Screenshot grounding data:

◇ ◇ ◇ ◇ ◇

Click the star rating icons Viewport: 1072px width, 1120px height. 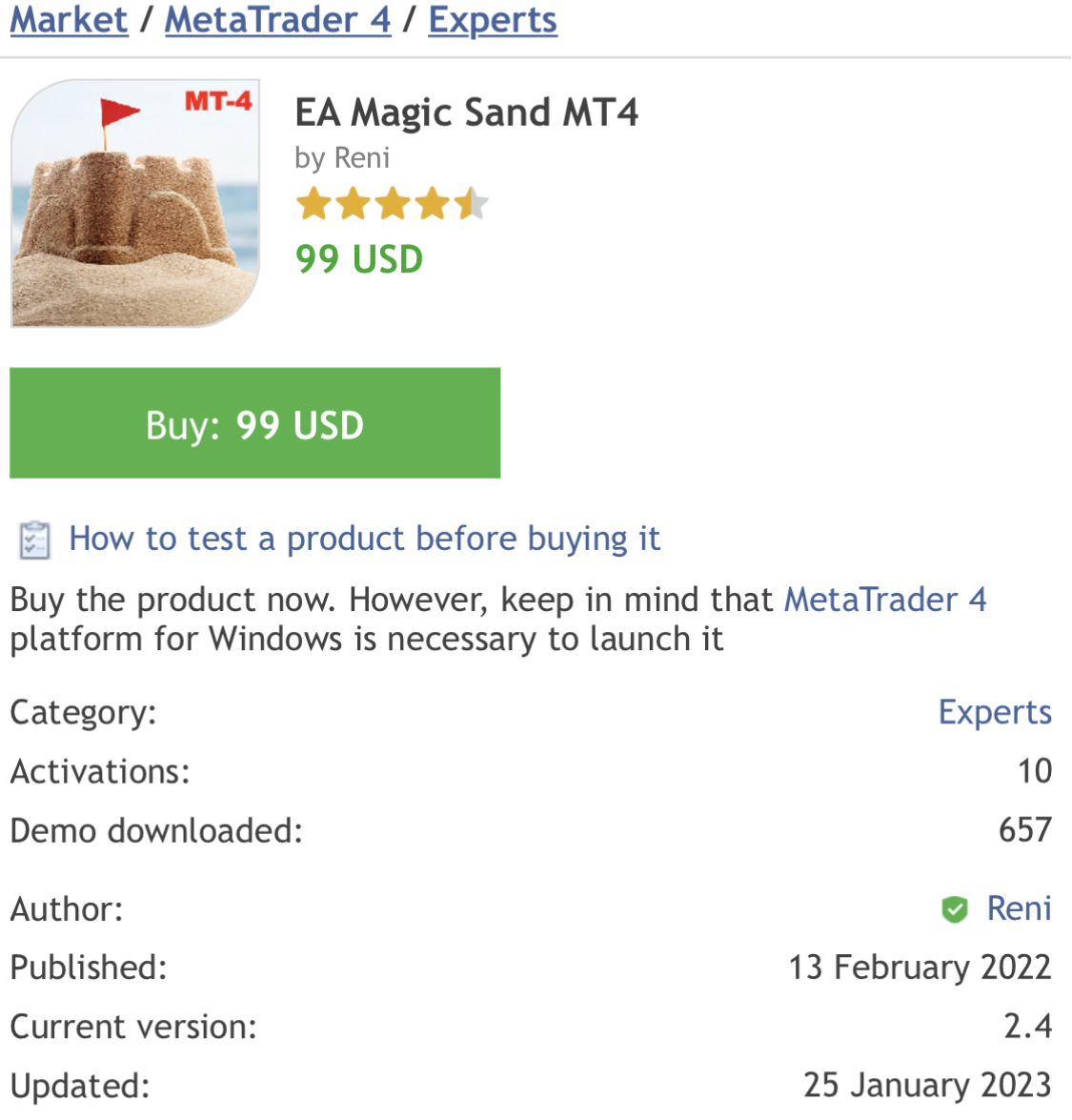pyautogui.click(x=392, y=204)
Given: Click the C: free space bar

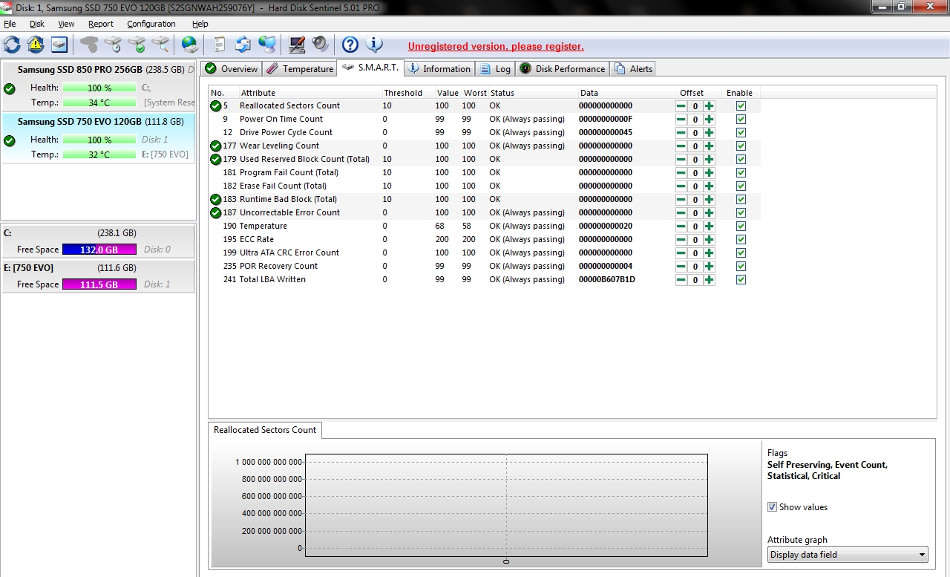Looking at the screenshot, I should [x=98, y=249].
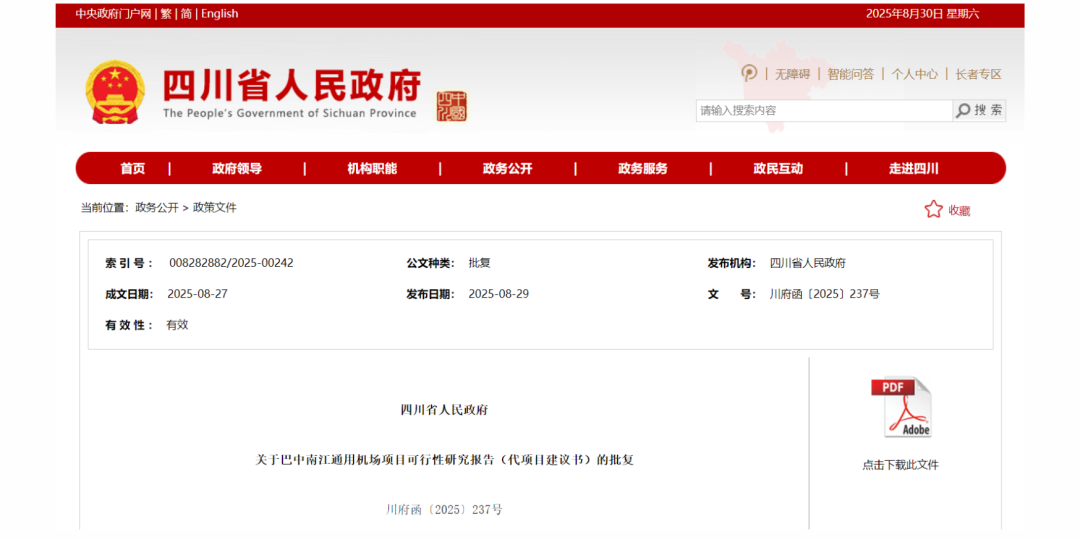The width and height of the screenshot is (1080, 540).
Task: Click 点击下载此文件 download link
Action: pyautogui.click(x=900, y=465)
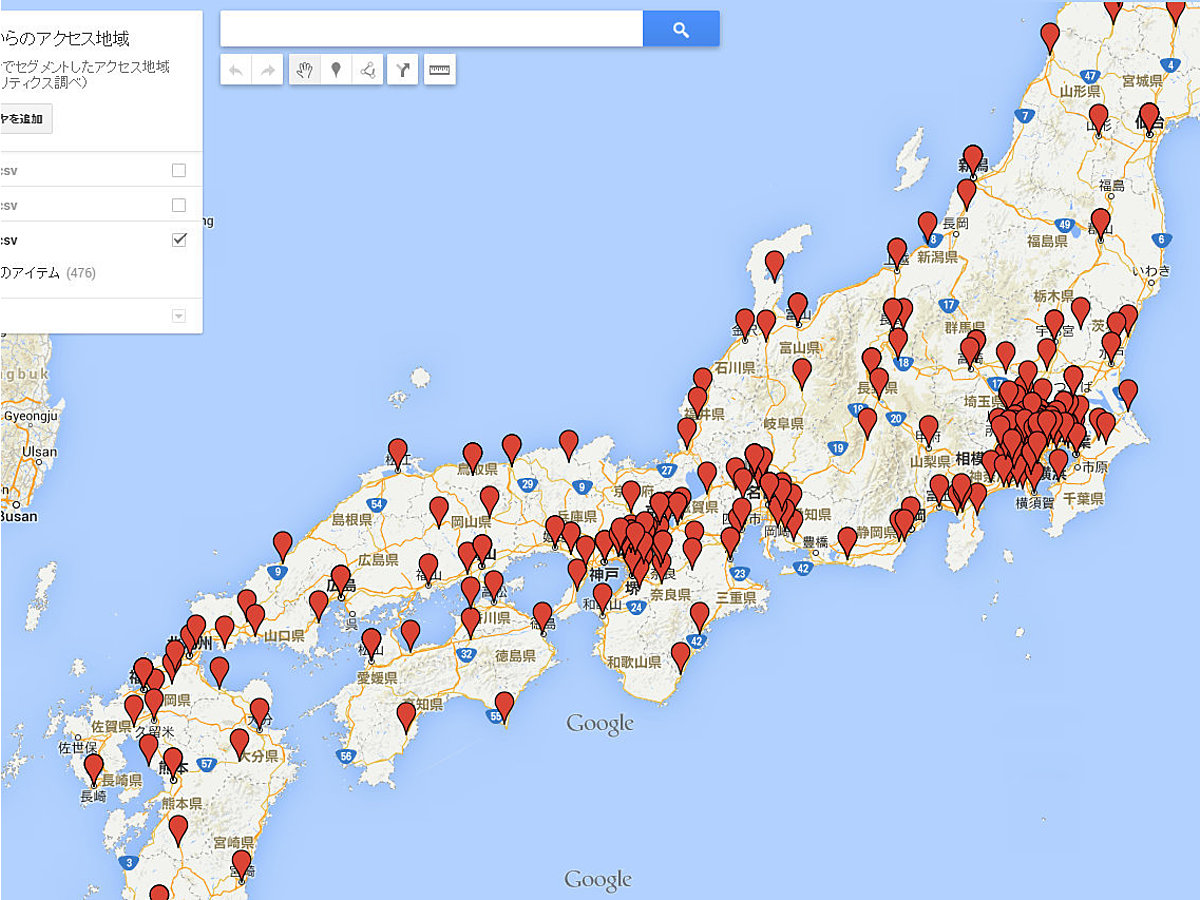Image resolution: width=1200 pixels, height=900 pixels.
Task: Click the redo arrow
Action: (x=267, y=70)
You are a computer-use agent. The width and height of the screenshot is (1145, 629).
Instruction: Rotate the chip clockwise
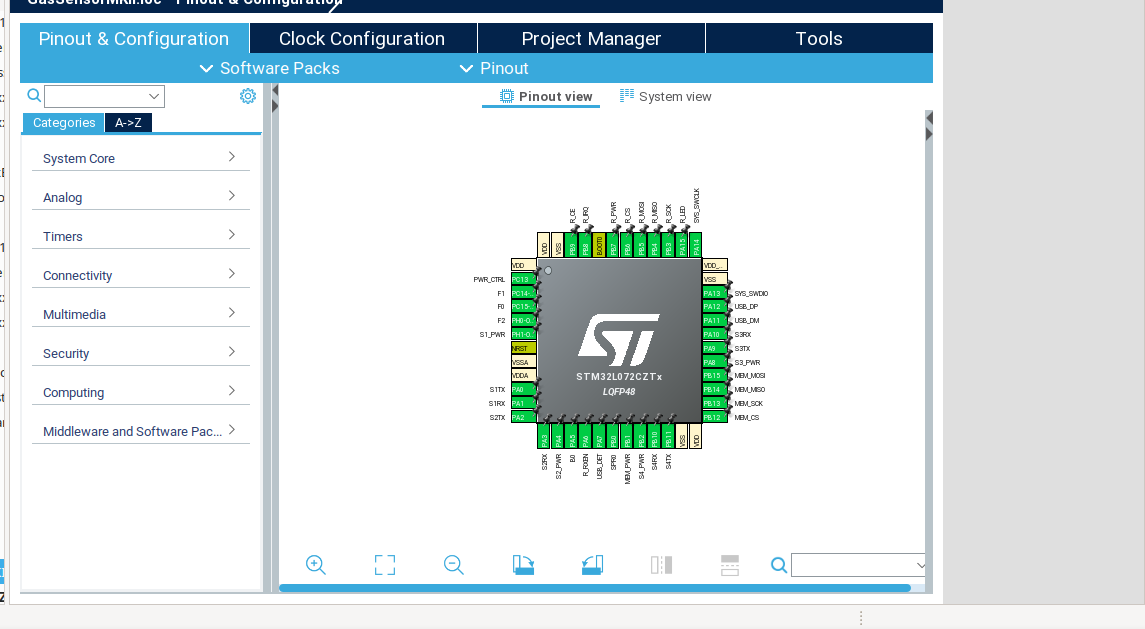click(523, 565)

◇ ◇ ◇ ◇ ◇

[YOUR ASSIGNMENT]
Without the pictures, retype exactly the lines from the one that holds "You are a computer-use" to the last line of the data above, both of them included.

[OUTPUT OF THE TASK]
You are a computer-use agent. The width and height of the screenshot is (1145, 629).
Instruction: Rotate the chip clockwise
click(523, 565)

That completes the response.